Lulus Verifikasi Dewan Pers No.126/DP-Terverifikasi/K/X/2017

Beijing, Kota yang Tak Layak Dihuni Manusia
Oleh : Redaksi
Jum'at | 20-02-2015 | 08:12 WIB
pollution-in-beijing-450x250.jpg Honda-Batam
Kondisi kota Beijing. (Foto: net)

BATAMTODAY.COM - BEIJING, ibu kota Republik Rakyat Tiongkok (RRT), sudah tak layak untuk ditinggali. Bukan karena radiasi nuklir seperti di Chenobyl, Rusia, namun oleh polusi udara yang sudah menyelimuti Beijing. Pejabat di Beijing, seperti ditulis Guardian, juga menyebut bahwa kota tersebut sudah tak layak dihuni manusia.

Udara di Beijing semakin memburuk belakangan ini. Upaya pemerintah setempat untuk mereformasi total aktivitas industri di kota tersebut juga dinilai sudah terlambat. Lingkungan terus tergerus. Pertumbuhan ekonomi lebih diutamakan daripada keselamatan publik.

Para pejabat Tiongkok menyalahkan pabrik-pabrik atas menyebarnya polusi di udara Beijing, serta peningkatan tajam kendaraan bermotor di jalan raya secara signifikan. "Pada saat ini, Beijing bukanlah kota yang layak untuk ditinggali," kata Wali Kota Beijing, Wang Anshun, seperti ditulis Guardian.

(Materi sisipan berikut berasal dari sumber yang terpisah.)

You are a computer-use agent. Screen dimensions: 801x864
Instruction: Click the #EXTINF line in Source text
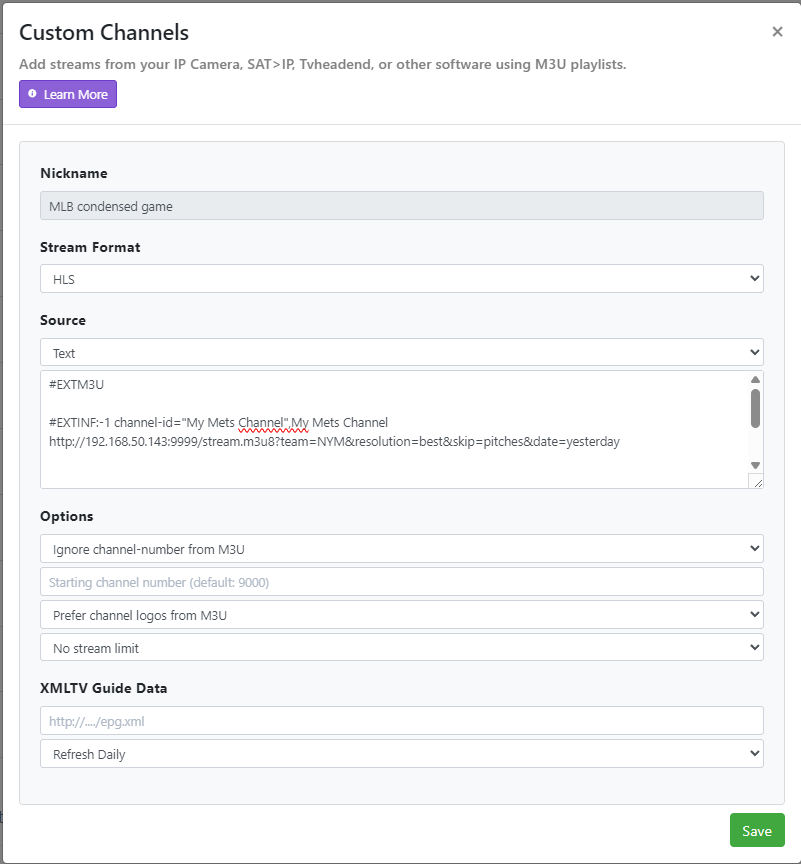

Emisi bahan bakar fosil di Tiongkok telah meningkat sembilan kali lipat sejak 1950-an, dari sekitar 2,1 miliar ton batubara yang diproduksi dan dibakar setiap tahun. Kota yang mendapat peringkat 16 daro 20 kota paling polusi di dunia ini, sepertiga penduduk di daratan Tiongkok, menerima hujan asam hujan, salah satu efek samping dari pencemaran lingkungan yang parah.

"Pengasaman sekarang mempengaruhi sekitar 30 persen dari lahan pertanian Tiongkok, dan diperkirakan biaya kerusakan pertanian, hutan, dan kesehatan manusia adalah US $13 miliar," menurut Worldwatch Institute dalam laporannya "State of the World 2006".

Selain lingkungan, kadar polusi yang parah juga menimbulkan risiko ekstrem untuk kesehatan manusia. Sebagaimana dicatat oleh Worldwatch Institute, sebuah penelitian terbaru menemukan bahwa hampir setengah juta kematian prematur disebabkan oleh penyakit yang ada kaitannya dengan polusi udara.

Sekitar 50.000 bayi yang baru lahir meninggal setiap tahun oleh polusi udara, menurut Kementerian Sains dan Teknologi Tiongkok. Memburuknya kualitas udara di wilayah ini memberikan kontribusi kepada peningkatan infeksi saluran pernafasan akut (ISPA), asma dan penyakit paru obstruktif kronik.

Masalah pencemaran di Tiongkok sudah menjadi rahasia umum. Bahkan, sebuah laporan baru-baru ini oleh perusahaan riset pasar, Euromonitor International, mengumumkan temuannya di pasar pariwisata global pada tahun 2013, yang melaporkan bahwa industri pawisata di Beijing mengalami penurunan 10 persen dibanding tahun sebelumnya akibat polusi dan penurunan secara keseluruhan dalam perekonomian mereka.

Beijing juga dilaporkan berada di peringkat 34 dari 100 daftar kota yang paling populer untuk pariwisata perusahaan.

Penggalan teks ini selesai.